Aim of the exercise: Would you retype, word for word, only the lines from the one holding "Turn off Mobile for Assignment due soon" through the final line of the entries below, without the pictures?

Dataset excerpts:
__________________________________________________
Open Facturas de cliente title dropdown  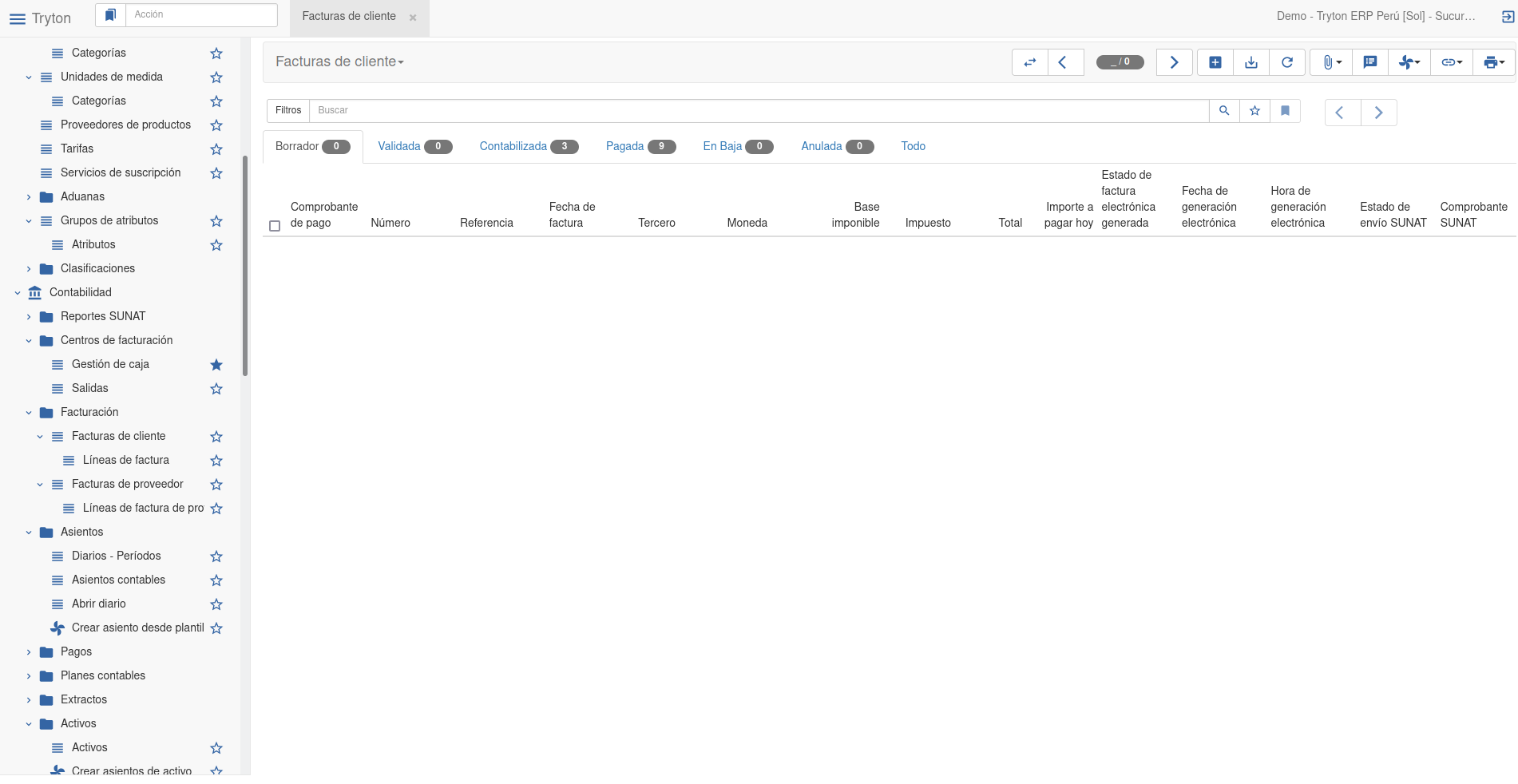339,62
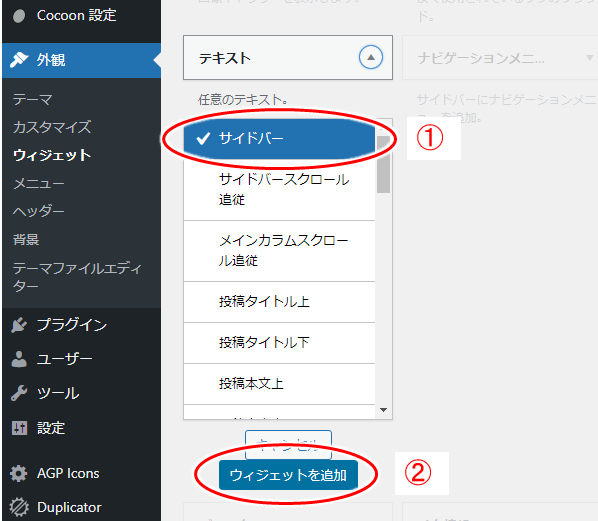The width and height of the screenshot is (598, 521).
Task: Collapse the テキスト widget with arrow
Action: [371, 57]
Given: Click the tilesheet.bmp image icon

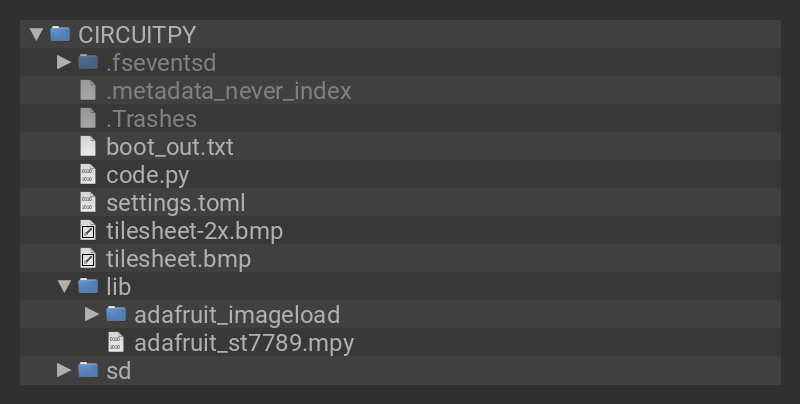Looking at the screenshot, I should click(88, 258).
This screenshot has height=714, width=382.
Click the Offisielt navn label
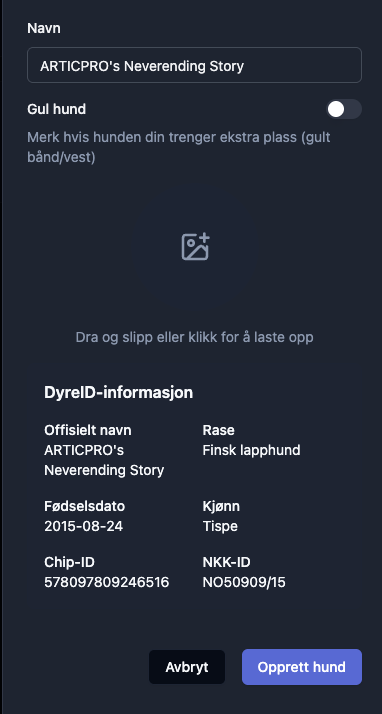point(88,430)
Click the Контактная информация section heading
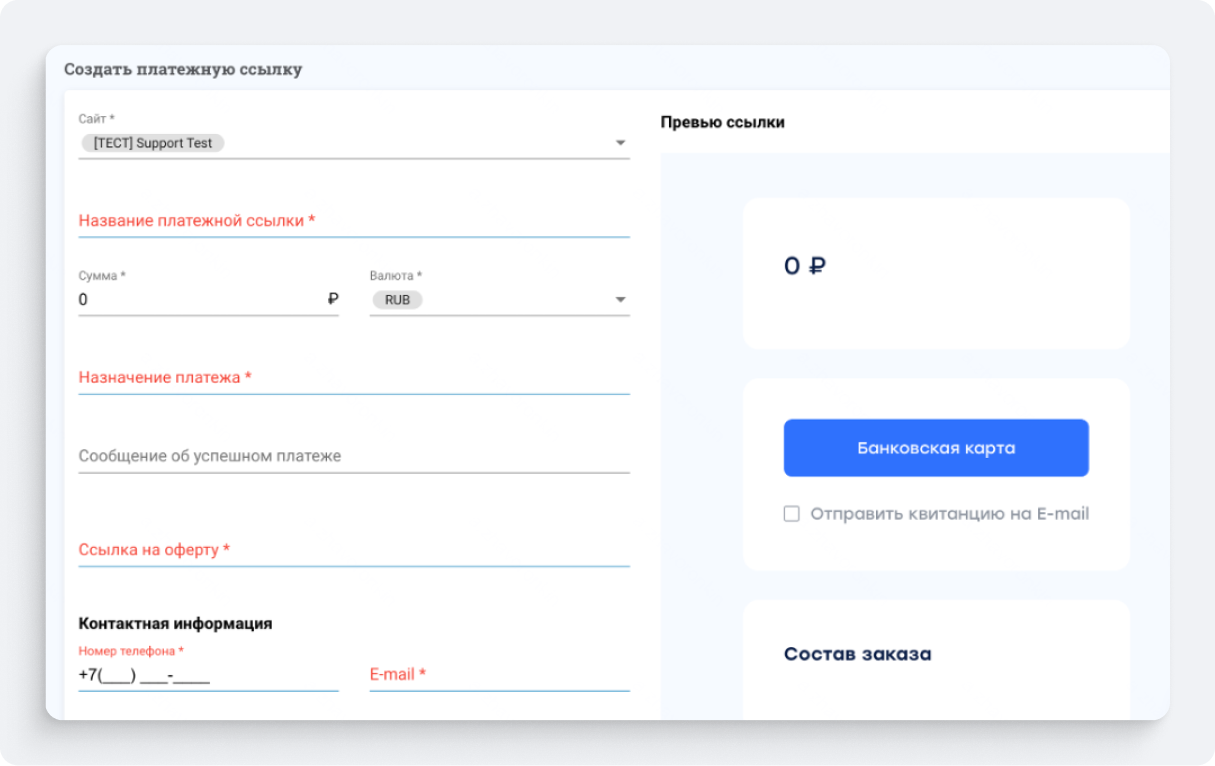The width and height of the screenshot is (1215, 766). click(x=175, y=623)
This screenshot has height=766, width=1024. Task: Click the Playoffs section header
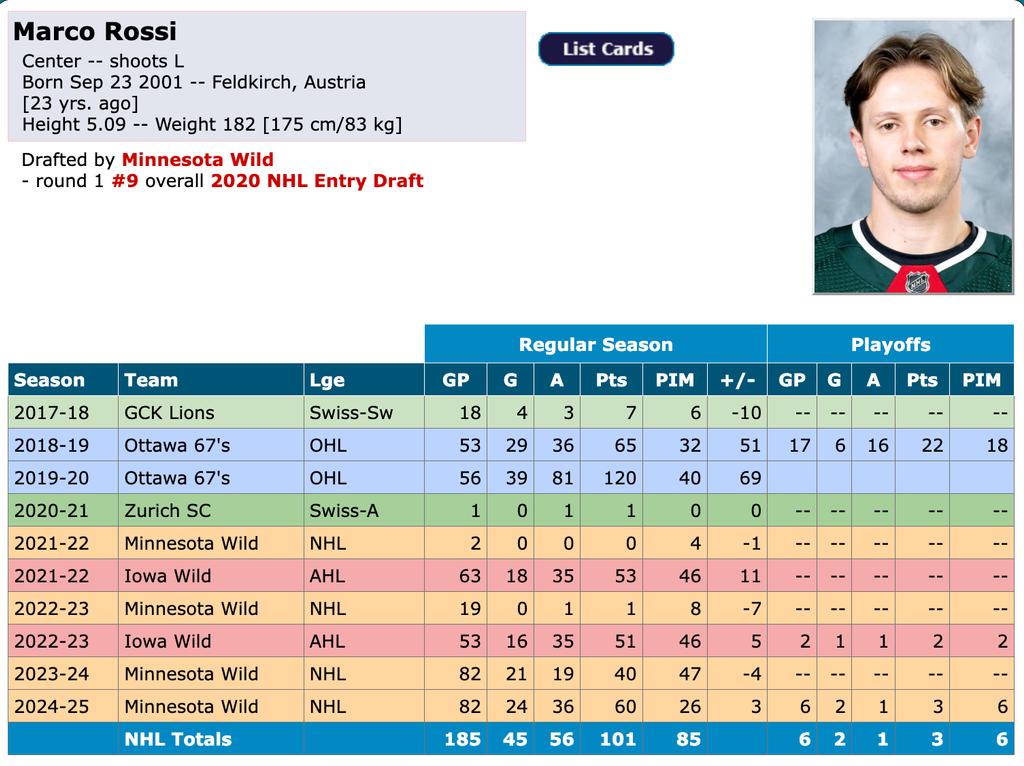[890, 345]
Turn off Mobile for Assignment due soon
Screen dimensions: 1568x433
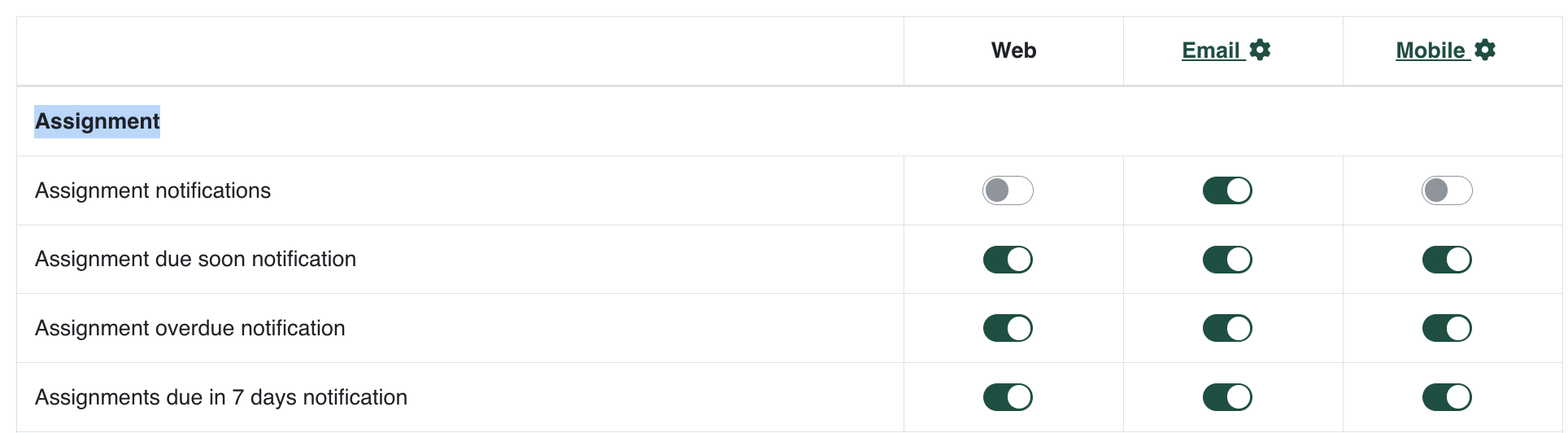click(x=1447, y=260)
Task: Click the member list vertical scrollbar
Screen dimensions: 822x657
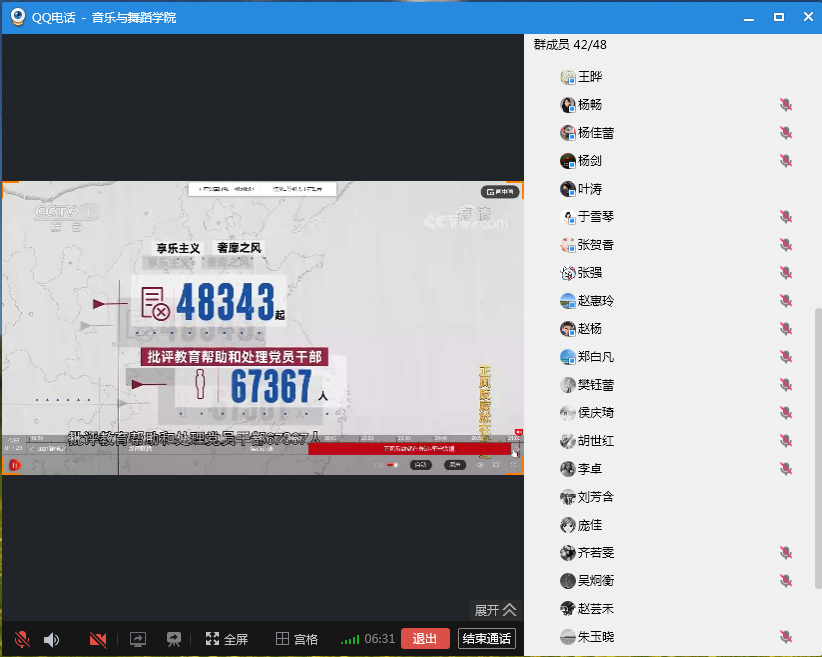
__________________________________________________
Written reply:
Turn off Mobile for Assignment due soon
Screen dimensions: 1568x433
click(x=1447, y=260)
Task: Click the member list vertical scrollbar
Screen dimensions: 822x657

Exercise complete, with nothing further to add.